--- Record set Enclosed Below ---

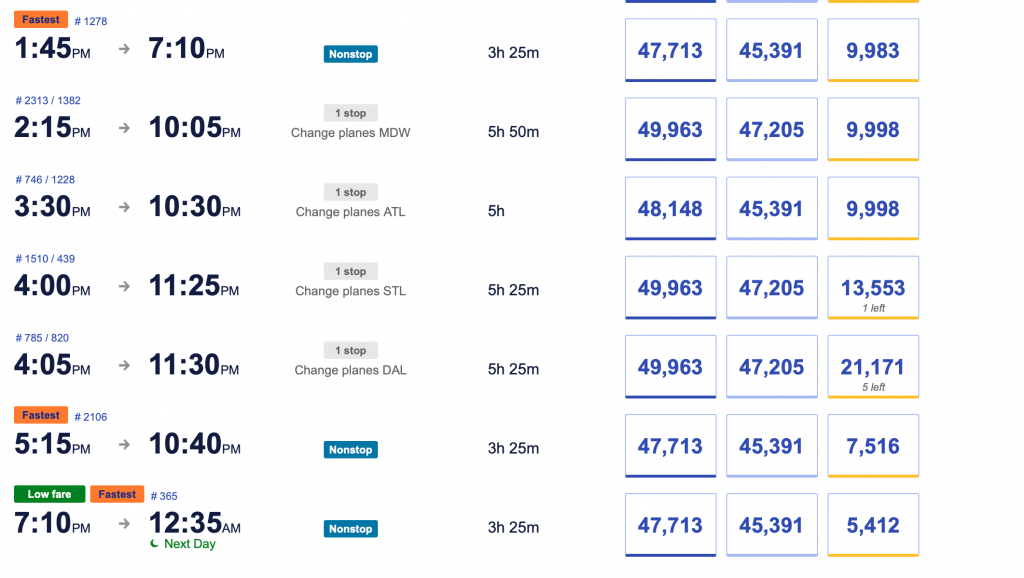Select 48,148 points fare for 3:30PM departure
The width and height of the screenshot is (1024, 578).
[x=670, y=208]
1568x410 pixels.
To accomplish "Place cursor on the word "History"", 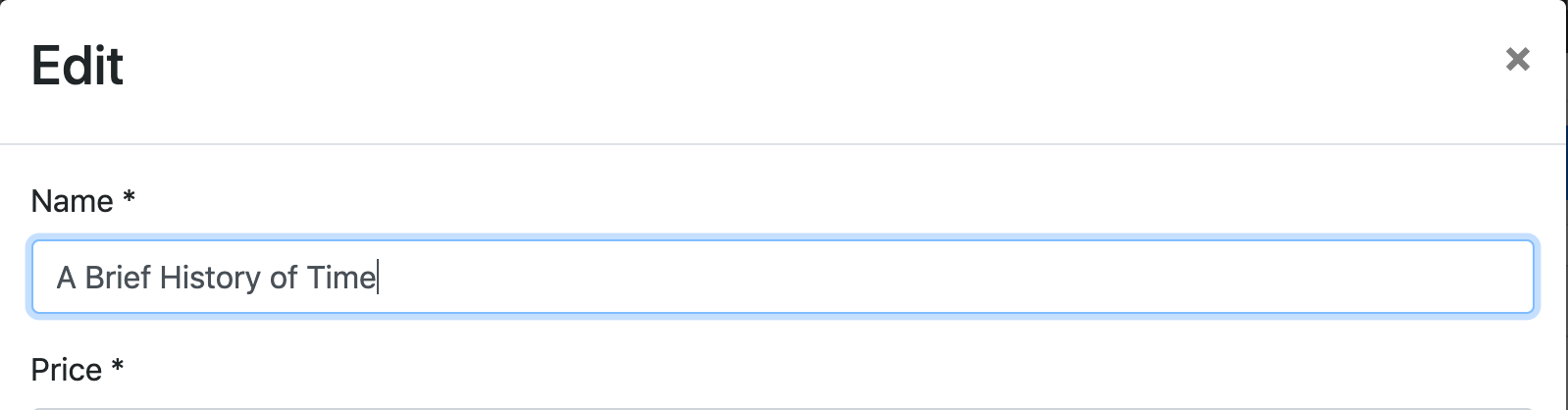I will point(208,278).
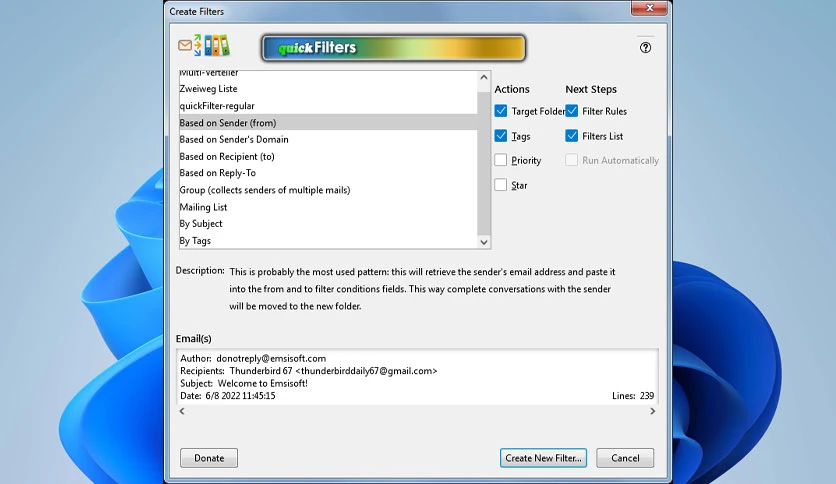836x484 pixels.
Task: Click the mail sorting folders icon
Action: [x=204, y=45]
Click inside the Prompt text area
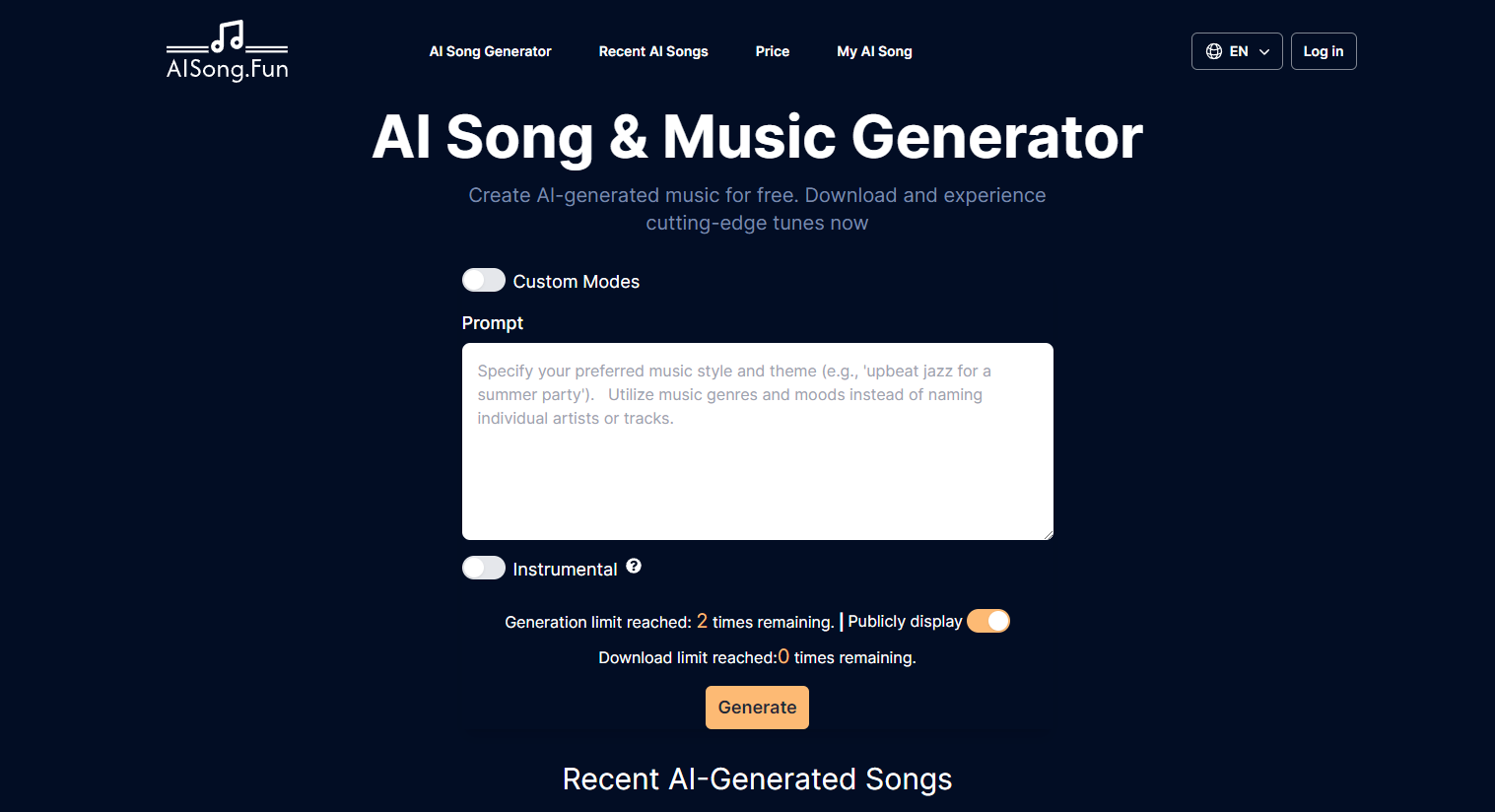1495x812 pixels. [x=757, y=439]
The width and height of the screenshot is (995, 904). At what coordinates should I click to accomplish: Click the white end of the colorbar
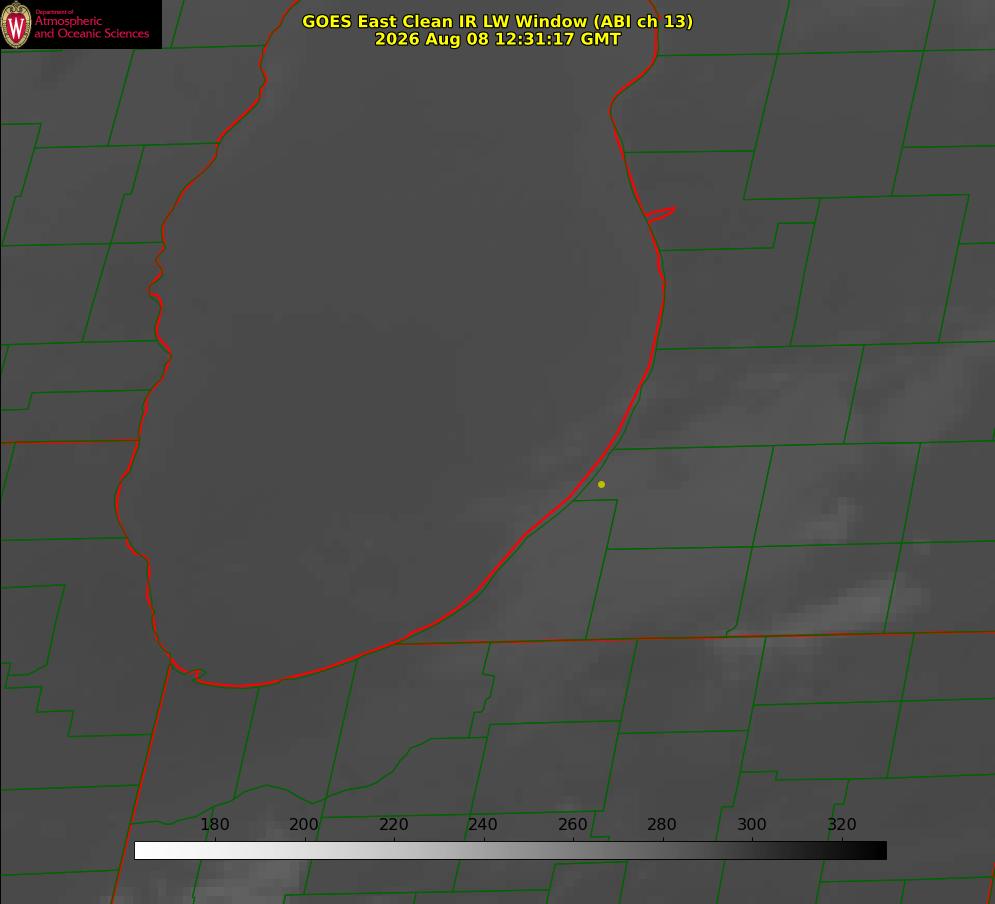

--- End of Enclosed Record set ---

▶ **Work item**
Each line from the line containing "Click inside the Prompt text area" through the final line of the data above must be retyped exactly; nothing else, and no pictures, may appear.

▶ **Solved problem**
Click inside the Prompt text area
1495x812 pixels. [x=757, y=439]
The width and height of the screenshot is (995, 904). At what coordinates should I click to accomplish: Click the white end of the colorbar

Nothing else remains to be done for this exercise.